Leave the Fire Ants Alone
I would forget it wasn’t a tractor and do tractor stuff. Most Saturdays I would move from my chair to the tractor and be mowing while Lee and the girls did girl stuff which normally involved going somewhere. On a particular Saturday as I mowed the bottom near the water I spotted the largest fire-ant mound I had ever seen. Without too much thought I pointed the mower towards the 18″ high hill and asked for all 14 horse power. Well the blades on the mow deck caused the mound to explode throwing the little biting critters in all directions including some my way. The impact caused the blades to lug the motor and it died…the mower resting atop what was left of the dark dirt and now very disturbed ants.

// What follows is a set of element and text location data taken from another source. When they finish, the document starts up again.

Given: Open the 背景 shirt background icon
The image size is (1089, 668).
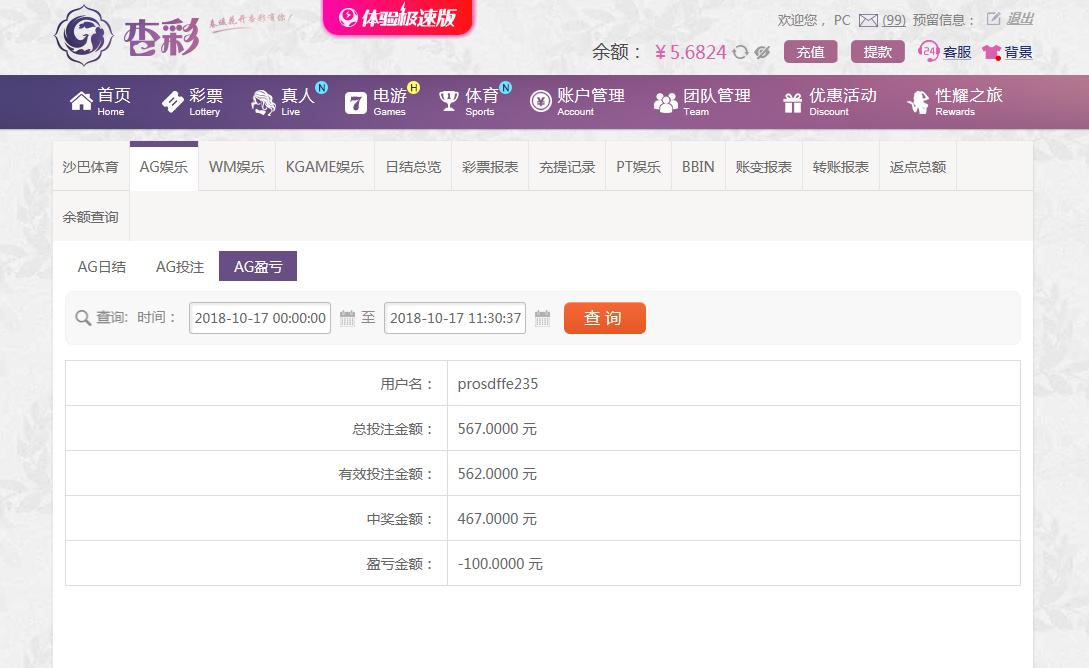Looking at the screenshot, I should tap(991, 53).
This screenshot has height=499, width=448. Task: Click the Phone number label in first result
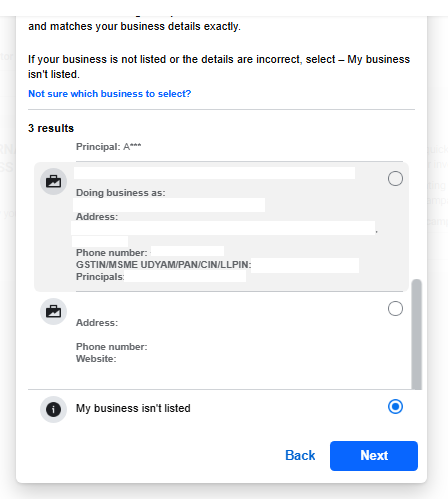(112, 253)
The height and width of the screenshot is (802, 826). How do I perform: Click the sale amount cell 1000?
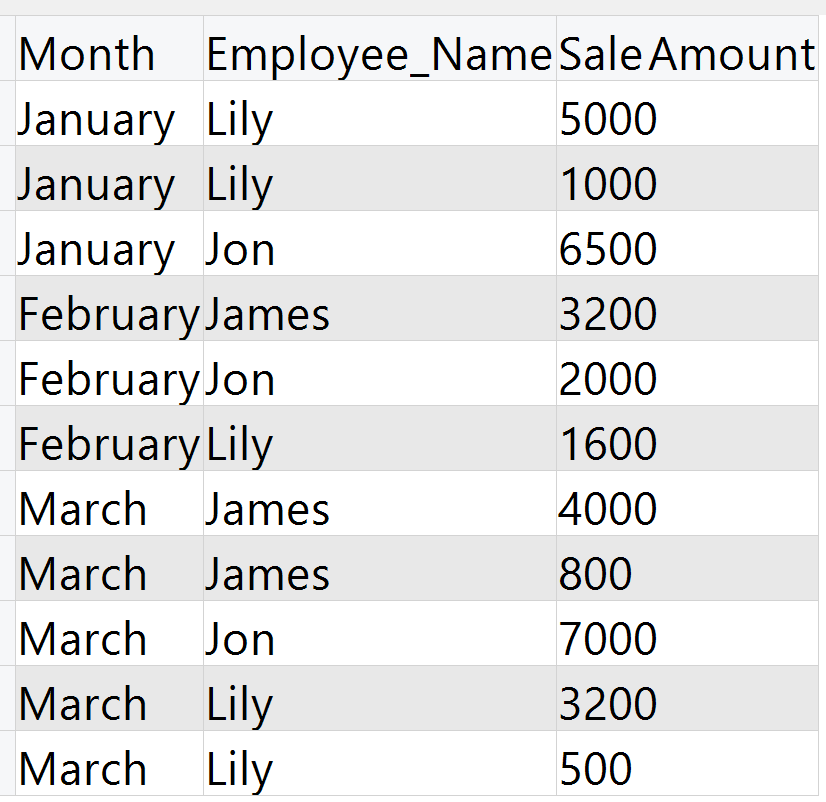click(x=608, y=185)
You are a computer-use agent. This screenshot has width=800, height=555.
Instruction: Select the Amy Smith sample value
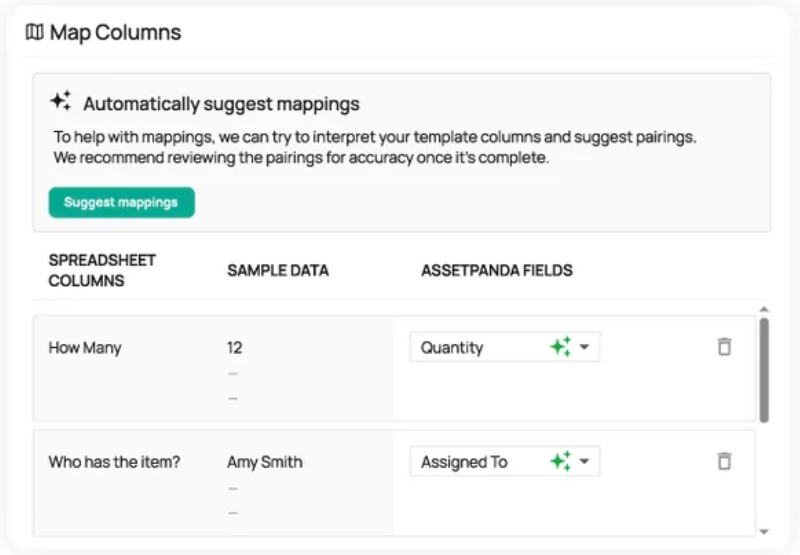click(265, 462)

You would think they would scurry down into the cool soil rather than head upward on the hot metal. It almost seemed they knew where I was. I restarted the motor…put it in gear and watched the back tires spin a couple of inches off the ground. I was dusting ants off my pants legs now. I began to rock the mower back and forth and each time the wheels came in contact with the ground it would lurch forward a few inches. When it finally leapt free I headed to the back yard where there was the smallest patch of green grass. I baled off the mower to the grass and rolled like I was on fire…which was pretty close to the truth. You would think I would learn my lesson…but I still can’t pass up a mound of fire ants without getting a stick.
Not a Four Wheel Drive
So one day I was on the tractor and the pond was low exposing some of the cattails on what appeared to be dry ground. I would mow over them causing them to lay down and when the mower passed over the heads, they would explode and the wind would scatter them. My backyard and pond area was covered by the fuzzy material.

I was watching some birds…not watching where I was going when I drove off a raft of cattails and onto some black slimy mud and promptly stuck my tractor. I mean really stuck. I caught one of the girls attention and they brought me my wheelchair which I got muddy transferring from the tractor. I brought my El Camino down and tied a rope from the hitch to the tractor and after just a couple of tries. I had it stuck also. Odd looking mud…sorta dry on top but a couple of inches down…real goo and sorta stinky.
It just made sense to get Lee’s full size van to get the El Camino out…right? Well that didn’t work and now everything I own is stuck down at the pond. It’s time to call Uncle David. My brother in law David Honea lived about a mile from us…so I called and explained. Being from west Texas also, my predicament didn’t seem odd at all. And that is when he came up with a legendary solution to my problem. There was a maintainer (road-grader) at the end of my street.
Do you know that they almost always leave the keys in the toolbox. So David drove down to my pond and one by one drug my vehicles to dry ground ending with my 14 HP garden tractor. I spent the rest of the day washing cars, tractors and wheelchairs. The only artifact testifying to what happend were the 4′ to 5′ ruts around the ponds edge. When a 4′ road grader wheel slides in black slick mud it pushes up huge mounds of dirt that dries and takes many years to level it back down. Something to remind me…..
Give up Tractor Driving
When we moved to town some 14 years later I would sell the tractor and hire lawn people to mow my corner lot. Without the tractor I can’t really get in too much trouble. But then I bought an airplane.